The code block below plots a figure of **daily total and company tweet counts**, where total tweet counts over days are shown as a dotted line and grouped bars present tweet counts of four companies at each day.

In [26]:
# import bokeh library
from bokeh.charts import Bar, Line, output_notebook, show
from bokeh.models.ranges import Range1d
from bokeh.models import ColumnDataSource
from bokeh.models.glyphs import Line as Line_glyph
from bokeh.models.markers import Square

# output to notebook
output_notebook()

# prepare plotting data
tot_twt_by_date = twt_by_date['Count'].reset_index()
tot_twt_by_date['created_date']=tot_twt_by_date['created_date'].apply(lambda x: str(x))
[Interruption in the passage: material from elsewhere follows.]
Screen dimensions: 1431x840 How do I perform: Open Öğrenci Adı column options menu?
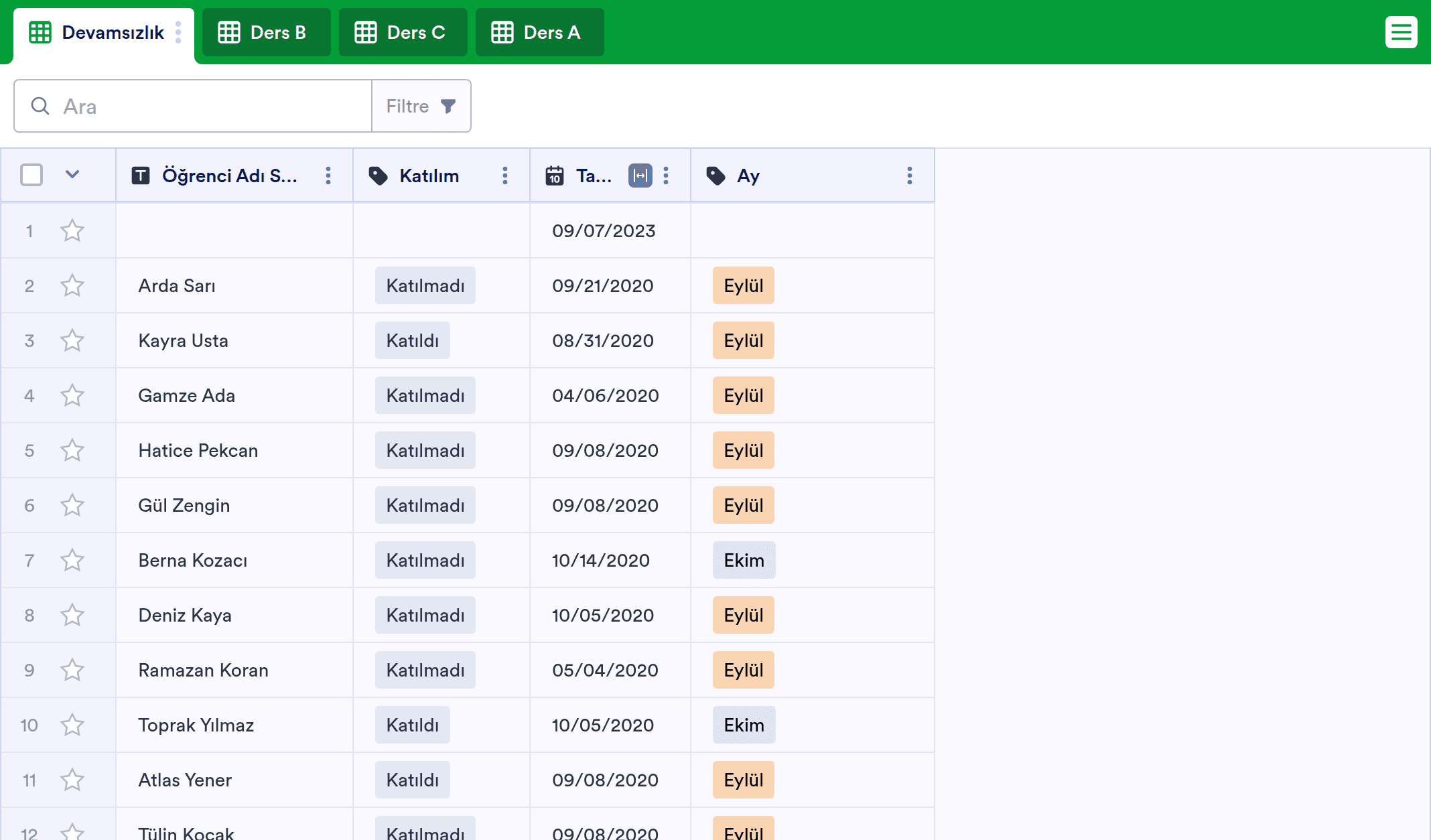[328, 176]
cmp_twt_by_date = twt_by_date[['FedEx', 'UPS', 'DHL', 'USPS']].sort_values(by=twt_by_date.index[0], axis=1, ascending = False)
cmp_twt_by_date =cmp_twt_by_date.stack().rename_axis(['created_date','Companies']).reset_index(name='Count')
cmp_twt_by_date['created_date']=cmp_twt_by_date['created_date'].apply(lambda x: str(x))

# plot grouped barcharts
p = Bar(data=cmp_twt_by_date, label = 'created_date',  values='Count', group = 'Companies', legend='top_right',
        color=['#ffcd00', '#4B1388', '#644117','#004A87' ],
        plot_width=900, plot_height=450, title='Daily Total and Company Tweet Counts')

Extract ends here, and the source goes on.